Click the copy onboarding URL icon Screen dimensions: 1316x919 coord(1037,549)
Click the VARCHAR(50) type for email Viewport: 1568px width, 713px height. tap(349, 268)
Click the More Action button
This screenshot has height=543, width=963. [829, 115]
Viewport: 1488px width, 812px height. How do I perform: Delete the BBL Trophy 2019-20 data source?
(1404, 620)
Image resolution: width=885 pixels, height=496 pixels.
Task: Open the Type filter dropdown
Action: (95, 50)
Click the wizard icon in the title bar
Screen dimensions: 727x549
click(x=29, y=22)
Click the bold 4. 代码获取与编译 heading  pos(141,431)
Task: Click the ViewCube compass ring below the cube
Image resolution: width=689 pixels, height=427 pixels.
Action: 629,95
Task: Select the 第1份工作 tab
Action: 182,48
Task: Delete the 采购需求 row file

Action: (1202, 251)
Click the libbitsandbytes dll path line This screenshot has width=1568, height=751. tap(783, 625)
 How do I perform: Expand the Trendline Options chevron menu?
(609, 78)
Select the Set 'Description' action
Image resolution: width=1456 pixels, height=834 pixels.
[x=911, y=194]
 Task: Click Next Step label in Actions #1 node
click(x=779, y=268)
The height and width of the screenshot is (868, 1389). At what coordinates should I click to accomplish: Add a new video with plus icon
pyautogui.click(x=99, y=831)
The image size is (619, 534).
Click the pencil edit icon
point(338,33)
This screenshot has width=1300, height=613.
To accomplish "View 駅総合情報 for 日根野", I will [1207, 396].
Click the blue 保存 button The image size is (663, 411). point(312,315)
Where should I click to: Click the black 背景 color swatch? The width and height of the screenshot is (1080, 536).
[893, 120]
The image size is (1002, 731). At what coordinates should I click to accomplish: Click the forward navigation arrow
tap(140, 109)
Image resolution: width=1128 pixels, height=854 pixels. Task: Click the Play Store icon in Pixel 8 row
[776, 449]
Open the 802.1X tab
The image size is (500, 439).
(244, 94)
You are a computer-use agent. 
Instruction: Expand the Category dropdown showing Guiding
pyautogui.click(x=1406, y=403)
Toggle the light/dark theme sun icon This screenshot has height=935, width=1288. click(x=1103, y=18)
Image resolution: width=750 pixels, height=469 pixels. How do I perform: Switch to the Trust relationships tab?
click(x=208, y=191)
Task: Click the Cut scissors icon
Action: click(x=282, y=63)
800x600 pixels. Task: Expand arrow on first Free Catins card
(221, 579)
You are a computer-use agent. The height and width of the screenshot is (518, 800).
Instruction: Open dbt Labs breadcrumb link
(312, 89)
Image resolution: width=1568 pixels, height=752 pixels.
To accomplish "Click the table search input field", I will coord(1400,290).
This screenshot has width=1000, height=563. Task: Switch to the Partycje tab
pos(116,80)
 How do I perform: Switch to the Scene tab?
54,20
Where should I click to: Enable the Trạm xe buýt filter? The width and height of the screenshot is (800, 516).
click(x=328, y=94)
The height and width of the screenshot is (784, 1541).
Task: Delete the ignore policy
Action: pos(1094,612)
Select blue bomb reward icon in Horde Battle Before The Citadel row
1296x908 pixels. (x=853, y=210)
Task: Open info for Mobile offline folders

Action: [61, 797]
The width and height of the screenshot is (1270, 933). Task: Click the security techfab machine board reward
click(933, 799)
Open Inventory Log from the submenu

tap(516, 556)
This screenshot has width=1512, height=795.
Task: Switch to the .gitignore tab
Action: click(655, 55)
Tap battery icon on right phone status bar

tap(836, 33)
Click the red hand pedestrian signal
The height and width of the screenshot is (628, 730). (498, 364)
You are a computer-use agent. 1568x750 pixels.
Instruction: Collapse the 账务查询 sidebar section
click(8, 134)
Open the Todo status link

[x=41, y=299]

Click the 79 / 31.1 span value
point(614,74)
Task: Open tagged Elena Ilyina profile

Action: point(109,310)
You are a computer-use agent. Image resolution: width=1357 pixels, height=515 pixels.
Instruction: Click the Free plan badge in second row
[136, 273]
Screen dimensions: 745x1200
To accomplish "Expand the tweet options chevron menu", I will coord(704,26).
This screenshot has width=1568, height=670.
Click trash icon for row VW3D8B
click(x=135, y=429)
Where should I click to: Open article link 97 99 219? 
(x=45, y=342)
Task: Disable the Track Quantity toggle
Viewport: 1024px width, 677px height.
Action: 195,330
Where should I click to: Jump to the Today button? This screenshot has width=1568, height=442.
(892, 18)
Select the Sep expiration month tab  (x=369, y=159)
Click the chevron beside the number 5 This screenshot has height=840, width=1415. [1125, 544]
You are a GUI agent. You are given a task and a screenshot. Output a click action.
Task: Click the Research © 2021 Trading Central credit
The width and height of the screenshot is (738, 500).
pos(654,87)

|---|

What you should do: Rewrite all the rows, swapping every "Screen dimensions" for "Screen size" and leaving everything else unchanged.

Task output:
Click the copy onboarding URL icon Screen size: 1316x919 coord(1037,549)
Click the VARCHAR(50) type for email Viewport: 1568px width, 713px height. tap(349, 268)
Click the More Action button
This screenshot has height=543, width=963. [829, 115]
Viewport: 1488px width, 812px height. How do I perform: Delete the BBL Trophy 2019-20 data source?
(1404, 620)
Image resolution: width=885 pixels, height=496 pixels.
Task: Open the Type filter dropdown
Action: (95, 50)
Click the wizard icon in the title bar
Screen size: 727x549
click(x=29, y=22)
Click the bold 4. 代码获取与编译 heading  pos(141,431)
Task: Click the ViewCube compass ring below the cube
Image resolution: width=689 pixels, height=427 pixels.
Action: 629,95
Task: Select the 第1份工作 tab
Action: 182,48
Task: Delete the 采购需求 row file

Action: (1202, 251)
Click the libbitsandbytes dll path line This screenshot has width=1568, height=751. tap(783, 625)
 How do I perform: Expand the Trendline Options chevron menu?
(609, 78)
Select the Set 'Description' action
Image resolution: width=1456 pixels, height=834 pixels.
[x=911, y=194]
 Task: Click Next Step label in Actions #1 node
click(x=779, y=268)
The height and width of the screenshot is (868, 1389). At what coordinates should I click to accomplish: Add a new video with plus icon
pyautogui.click(x=99, y=831)
The image size is (619, 534).
Click the pencil edit icon
point(338,33)
This screenshot has width=1300, height=613.
To accomplish "View 駅総合情報 for 日根野", I will [1207, 396].
Click the blue 保存 button The image size is (663, 411). point(312,315)
Where should I click to: Click the black 背景 color swatch? The width and height of the screenshot is (1080, 536).
[893, 120]
The image size is (1002, 731). At what coordinates should I click to accomplish: Click the forward navigation arrow
tap(140, 109)
Image resolution: width=1128 pixels, height=854 pixels. Task: Click the Play Store icon in Pixel 8 row
[776, 449]
Open the 802.1X tab
The image size is (500, 439).
(244, 94)
You are a computer-use agent. 
Instruction: Expand the Category dropdown showing Guiding
pyautogui.click(x=1406, y=403)
Toggle the light/dark theme sun icon This screenshot has height=935, width=1288. click(x=1103, y=18)
Image resolution: width=750 pixels, height=469 pixels. How do I perform: Switch to the Trust relationships tab?
click(x=208, y=191)
Task: Click the Cut scissors icon
Action: click(x=282, y=63)
800x600 pixels. Task: Expand arrow on first Free Catins card
(221, 579)
You are a computer-use agent. The height and width of the screenshot is (518, 800).
Instruction: Open dbt Labs breadcrumb link
(312, 89)
Image resolution: width=1568 pixels, height=752 pixels.
To accomplish "Click the table search input field", I will coord(1400,290).
This screenshot has width=1000, height=563. Task: Switch to the Partycje tab
pos(116,80)
 How do I perform: Switch to the Scene tab?
54,20
Where should I click to: Enable the Trạm xe buýt filter? The width and height of the screenshot is (800, 516).
click(x=328, y=94)
The height and width of the screenshot is (784, 1541).
Task: Delete the ignore policy
Action: pos(1094,612)
Select blue bomb reward icon in Horde Battle Before The Citadel row
1296x908 pixels. (x=853, y=210)
Task: Open info for Mobile offline folders

Action: [61, 797]
The width and height of the screenshot is (1270, 933). Task: Click the security techfab machine board reward
click(933, 799)
Open Inventory Log from the submenu

tap(516, 556)
This screenshot has width=1512, height=795.
Task: Switch to the .gitignore tab
Action: click(655, 55)
Tap battery icon on right phone status bar

tap(836, 33)
Click the red hand pedestrian signal
The height and width of the screenshot is (628, 730). (498, 364)
You are a computer-use agent. 1568x750 pixels.
Instruction: Collapse the 账务查询 sidebar section
click(8, 134)
Open the Todo status link

[x=41, y=299]

Click the 79 / 31.1 span value
point(614,74)
Task: Open tagged Elena Ilyina profile

Action: point(109,310)
You are a computer-use agent. Image resolution: width=1357 pixels, height=515 pixels.
Instruction: Click the Free plan badge in second row
[136, 273]
Screen size: 745x1200
To accomplish "Expand the tweet options chevron menu", I will coord(704,26).
This screenshot has width=1568, height=670.
Click trash icon for row VW3D8B
click(x=135, y=429)
Where should I click to: Open article link 97 99 219? 
(x=45, y=342)
Task: Disable the Track Quantity toggle
Viewport: 1024px width, 677px height.
Action: 195,330
Where should I click to: Jump to the Today button? This screenshot has width=1568, height=442.
(892, 18)
Select the Sep expiration month tab  (x=369, y=159)
Click the chevron beside the number 5 This screenshot has height=840, width=1415. [1125, 544]
You are a GUI agent. You are given a task and a screenshot. Output a click action.
Task: Click the Research © 2021 Trading Central credit
The width and height of the screenshot is (738, 500).
pos(654,87)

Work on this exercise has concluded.